# Jobs
a) Format the listing, from its first line through the line containing "I want to click", inclusive, as a JSON list of strings with one string per line and blank lines omitted.
b) Resume the forum thread about union versus non-union electrician work from the point where it stops.

+++ Provided passage

# Union vs Non union



## Lynch1234 (Mar 14, 2018)

Hey all, 

I’m 19 years old about to turn 20. For the past year I’ve been working with a data telecommunications company. I want to become an electrician and get my electrical license now. There are plenty of non union shops around where I live and I’m in contact with one now but I’m not sure which is better for me a union shop or non union shop. I know some differences between the two but not all of the differences. I’m not sure if union if your able to get paid time off or vacation time and which is better to start at and potentially work your way up the company. So if anyone could help with any advice it would be greatly appreciated


----------



## HackWork (Oct 2, 2009)

The union sets minimums. If you are a good enough employee you can get paid for days off or vacation. 

Many locals have vacation funds which money goes into every week and adds up to 2-4 weeks of pay per year that you can take out and use during your vacations.

All of the differences between union and non-union have been spelled out hundreds of times in this forum over the last 10+ years. Read thru the threads, you will learn a lot.


----------



## MDShunk (Jan 7, 2007)

Perhaps the biggest benefit, in my mind, is a formalized education process that takes you step-by-step from knowing nothing to potentially knowing a little something. I'm sure many guys will enumerate various other benefits that, in my estimation, are mixed up with politics which I try to stay out of as much as possible. You can be as successful in an open shop as much as you could be going the union route, but it really depends on your area. You could also end up laid off a lot going one route or the other. Again, depending on your area.


----------



## Bird dog (Oct 27, 2015)

IMO there are three routes:
-Union apprenticeship
-Non Union apprenticeship
-Non formal education (books, courses, votech)

You really want #1 or #2. Option 3 may limit future job oppurtunities.


----------



## MechanicalDVR (Dec 29, 2007)

Welcome aboard @Lynch1234!

You will never go wrong by going the union route.


----------



## daveEM (Nov 18, 2012)

Union = Pension


----------



## Bird dog (Oct 27, 2015)

daveEM said:


> Union = Pension


In the US pensions are like Social Security woefully underfunded. Benefits can be cut or become next to nonexistent.


----------



## just the cowboy (Sep 4, 2013)

*Union will complete your training*

I did a non-union apprenticeship, but it was run as a federal employee. The thing I see with a nonunion apprenticeship is the employer can let you go and you have nowhere to go and finish. Union will find you more work and finish your training. I did non-union and a friend I grew up with did union at the same time. 
I need to work till 70 years old ( 59 now)
He is retired and seeing the world.

Good luck
Cowboy


----------



## brian john (Mar 11, 2007)

Go union if there is a strong union and they have work.


----------



## 360max (Jun 10, 2011)

brian john said:


> Go union if there is a strong union and they have work.


he is 59 years old, I think that bus has passed by.


----------



## Bird dog (Oct 27, 2015)

360max said:


> he is 59 years old, I think that bus has passed by.


OP is 19yrs old.


----------



## HackWork (Oct 2, 2009)

360max said:


> he is 59 years old, I think that bus has passed by.


Why do you post at all? Every post is more stupid than the last.


----------



## active1 (Dec 29, 2009)

Be careful where you join.
Once your at a hall you may be stuck at that location for the rest of your career.
This will be a problem if you want to permanently move.
Or if they are slow or don't pay as well as others.


----------



## Switchgear277 (Mar 18, 2017)

++++++
+++ Material for this task

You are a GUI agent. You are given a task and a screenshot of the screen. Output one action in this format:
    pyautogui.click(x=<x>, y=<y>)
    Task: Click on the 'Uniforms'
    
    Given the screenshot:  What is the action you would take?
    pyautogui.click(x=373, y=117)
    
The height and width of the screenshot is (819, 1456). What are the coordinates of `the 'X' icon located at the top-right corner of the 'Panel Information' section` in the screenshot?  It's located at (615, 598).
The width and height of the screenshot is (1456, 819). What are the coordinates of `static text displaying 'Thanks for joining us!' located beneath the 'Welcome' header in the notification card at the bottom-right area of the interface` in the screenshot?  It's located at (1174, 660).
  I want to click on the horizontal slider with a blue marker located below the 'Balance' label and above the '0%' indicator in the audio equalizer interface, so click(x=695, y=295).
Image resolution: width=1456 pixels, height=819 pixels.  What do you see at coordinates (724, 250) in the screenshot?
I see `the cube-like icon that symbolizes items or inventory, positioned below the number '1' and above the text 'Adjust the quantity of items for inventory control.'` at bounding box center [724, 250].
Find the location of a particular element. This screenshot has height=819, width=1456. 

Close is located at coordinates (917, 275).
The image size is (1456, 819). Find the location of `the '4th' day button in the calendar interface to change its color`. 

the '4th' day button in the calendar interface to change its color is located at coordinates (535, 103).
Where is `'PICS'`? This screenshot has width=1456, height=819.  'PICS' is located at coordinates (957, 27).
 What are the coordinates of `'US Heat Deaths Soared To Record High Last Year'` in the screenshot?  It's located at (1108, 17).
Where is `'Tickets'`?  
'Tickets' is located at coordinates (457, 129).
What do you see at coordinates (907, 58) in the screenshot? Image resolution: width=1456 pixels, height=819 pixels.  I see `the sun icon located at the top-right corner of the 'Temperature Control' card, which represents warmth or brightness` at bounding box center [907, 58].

++++++

# The responses
a)
[
  "You are a GUI agent. You are given a task and a screenshot of the screen. Output one action in this format:",
  "    pyautogui.click(x=<x>, y=<y>)",
  "    Task: Click on the 'Uniforms'",
  "    Given the screenshot:  What is the action you would take?",
  "    pyautogui.click(x=373, y=117)",
  "The height and width of the screenshot is (819, 1456). What are the coordinates of `the 'X' icon located at the top-right corner of the 'Panel Information' section` in the screenshot?  It's located at (615, 598).",
  "The width and height of the screenshot is (1456, 819). What are the coordinates of `static text displaying 'Thanks for joining us!' located beneath the 'Welcome' header in the notification card at the bottom-right area of the interface` in the screenshot?  It's located at (1174, 660).",
  "  I want to click on the horizontal slider with a blue marker located below the 'Balance' label and above the '0%' indicator in the audio equalizer interface, so click(x=695, y=295)."
]

b)
In my opion i have worked both non union for 6 years and union since June .

Their are both pros and cons to both 
Sides and it mostly depends what part of country you are from .

In the northeast I believe the pros of joining a union out weigh the cons .

Pros to going union , pension, annuity, afordable healthcare , 5 years of schooling , vacation check ,

Pay is more than double of non union , possibility of being on hudge projects , more professional , 

The contractors are set to a contract through collective bargaining so all your wages and benies are already set for you. So you never have to negotiate your wage , and get low balled ,can’t get fired for no reason , safety conditions are better , and if you get layed off you wage stays the same and hall will find you wrk ,

And a hudge one is the pride that comes with being a union brother 
Is awesome , at least for me I love what the union represents and stands for , how they fight for the middle class and working man ,

Cons of going union , some areas are very slow no wrk Bc non union rates are a lot cheaper getting under bid,

You can’t find your own wrk where ever hall sends you you go could be two hours away , dosnt matter .

Your political views might be diff 
Unions tend to bck Democrats.

While your a apprentice your pretty much whale **** and told this daily 
If you don’t have strong skin you won’t survive .

You could be on a hudge job as apprentice and hand material in a cage for a year straight 

Or just do outlets , manual labor for 
A long time , as a non union guy 
I was doing mechanics wrk off the rip 
Bc I was good and got lucky to wrk with Forman building gear , panels , conduit , now I cnt even look at a gear rm ,

But in my opion In the nj, ny, ct area. The pros of being in the union 
Are far more rewarding than non union , just the wage diff alone

Jw make around 20-30 non union 
Jw make around 37-60 union 

Plus pension , annuity , healthcare


----------



## bostonPedro (Nov 14, 2017)

Working union is much better because of the education for apprentices, continuing education for journeyman, pay and benefits, safety and a whole bunch of other things. 
BUT and its a huge but is it can come down to where you live. 
Its great to have everything I listed above and then some but it only means something if you are actually working. In some areas of the USA unions are very weak or treated in a hostile manner and work is hard to come by on a consistent basis so its can be feast or famine or you may have to travel to other local unions for work. Traveling can be great and you can really learn a lot because you are exposed to people who often see things in a different then where you are from and in fact some of the traveling brothers might be some of the best conduit benders I have ever come across. But if you have family traveling can lead to some very hard choices and cause problems in relationships...travelling isnt easy when thats the case in fact its actually heart breaking because you miss your wife and kids but at the same time you need to provide for them so you bottle it up, put your head down and drive forward despite missing them. 

I see you are from Kentucky and I know nothing of the area. 
Does the union there have steady work? 
Does the union at least have a stronghold in the college towns ie UK or Louisville area?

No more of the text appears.